Halloween is the season for spookiness. People turn their front yards into fake graveyards, hang plastic skeletons in trees, and carve grotesque faces into pumpkins.
A haunted corn maze would get a lot of delighted visitors.In a recent scarecrow contents in a local park, a dog walker walked skeleton dogs.
This horror decorating can be a way to channel our fears. We live in times fraught with true terror, be it events in the Middle East or in our own country.
On October 25, that terror, true terror, not made up fake terror, hit the small city of Lewiston, Maine. That evening there was a horrendous double mass shooting (18 innocents died in two locations) at the hands (and gun) of a 40 year old man. It was followed by nearly 48 hours of lockdown for residents until it was established that the shooter had taken his own life.
As someone who worked in a community that experienced a mass shooting in 2009 I feel a connection of sorts with each of these communities. I also know that when the national news networks leave the scene, the community is left to deal with its grief.
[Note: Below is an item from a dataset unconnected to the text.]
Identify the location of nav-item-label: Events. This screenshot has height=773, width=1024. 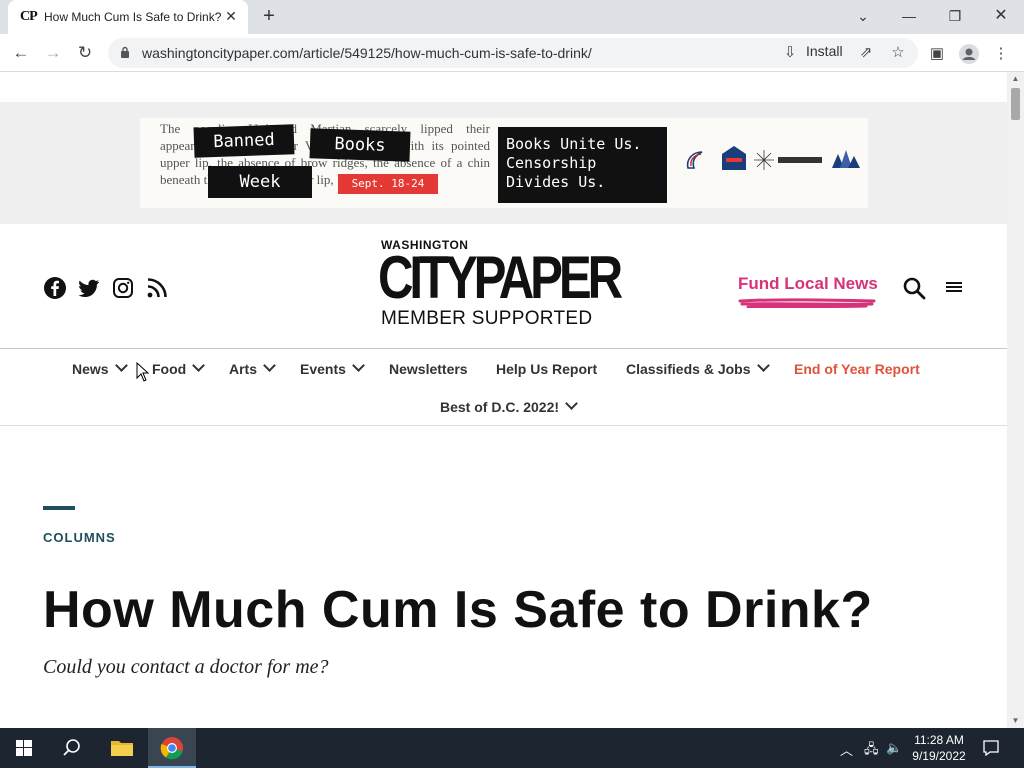
(323, 369).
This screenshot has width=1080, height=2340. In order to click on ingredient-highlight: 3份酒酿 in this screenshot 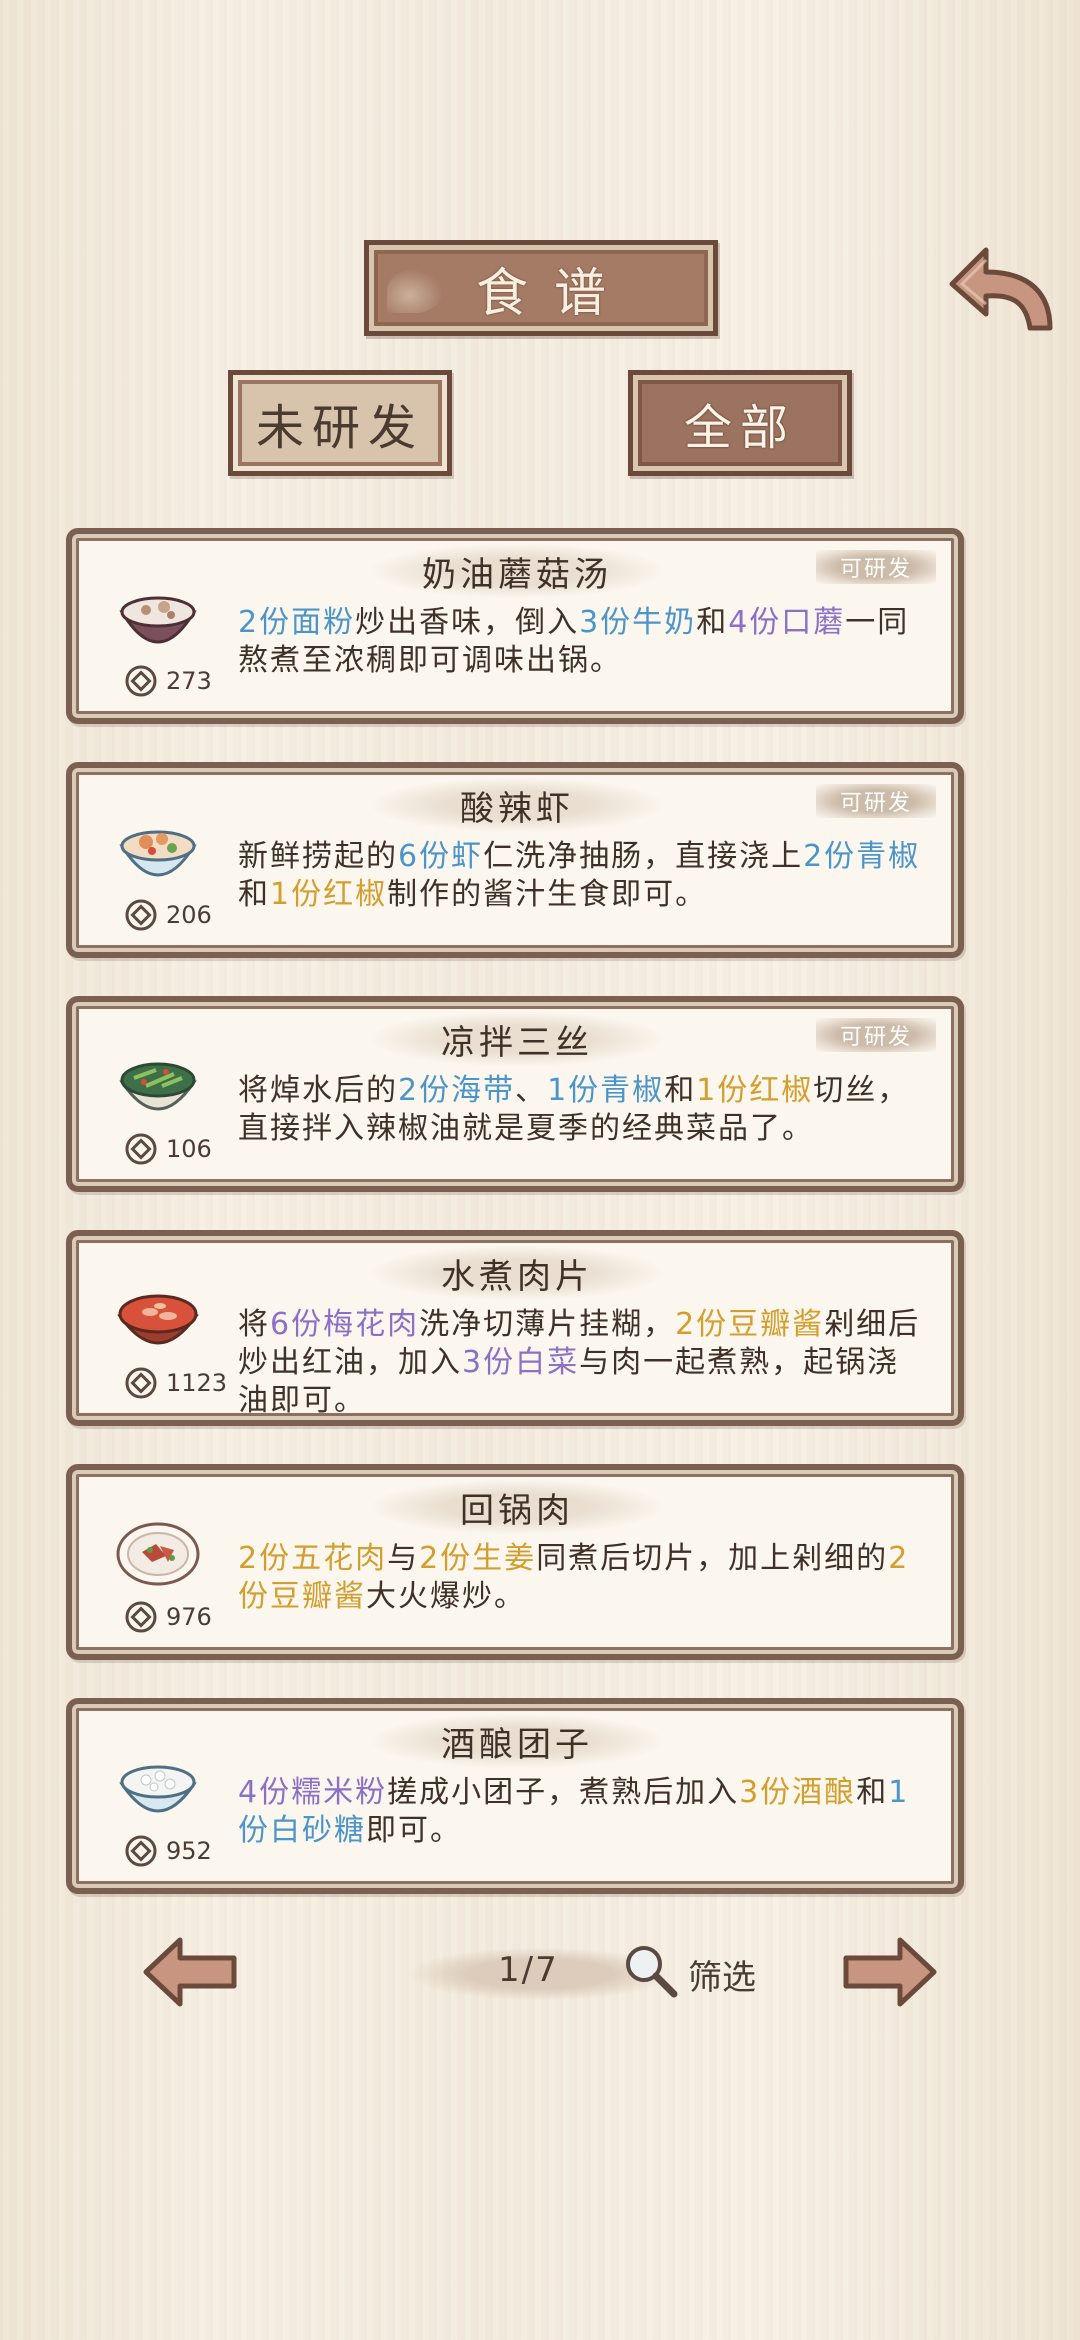, I will do `click(798, 1792)`.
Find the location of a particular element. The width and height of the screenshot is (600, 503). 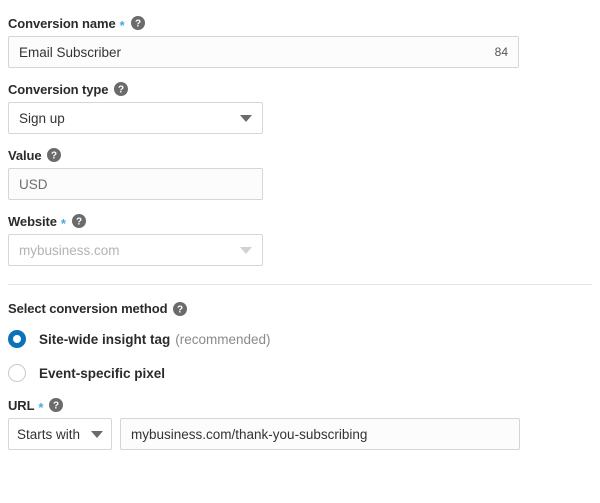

Back in 2011, my spouse and I vacationed in Brunswick, Maine, which is about 20 miles from Lewiston. It was a beautiful, peaceful area.
The horror I felt on October 25 and the following days was mixed with the good memories I had of that area, including our walk across a bridge with a history tied to the city where I grew up.
I also think of Tampa and the Ybor City shooting of this weekend, a terrible end to a Halloween gathering. Thinking of Tampa also brings back memories of the two years I lived there years ago. Ybor City was where I discovered my beloved strawberry onions.
Gun violence. A national nightmare we aren't waking up from.
This Halloween we ask: Will this be our fate forevermore?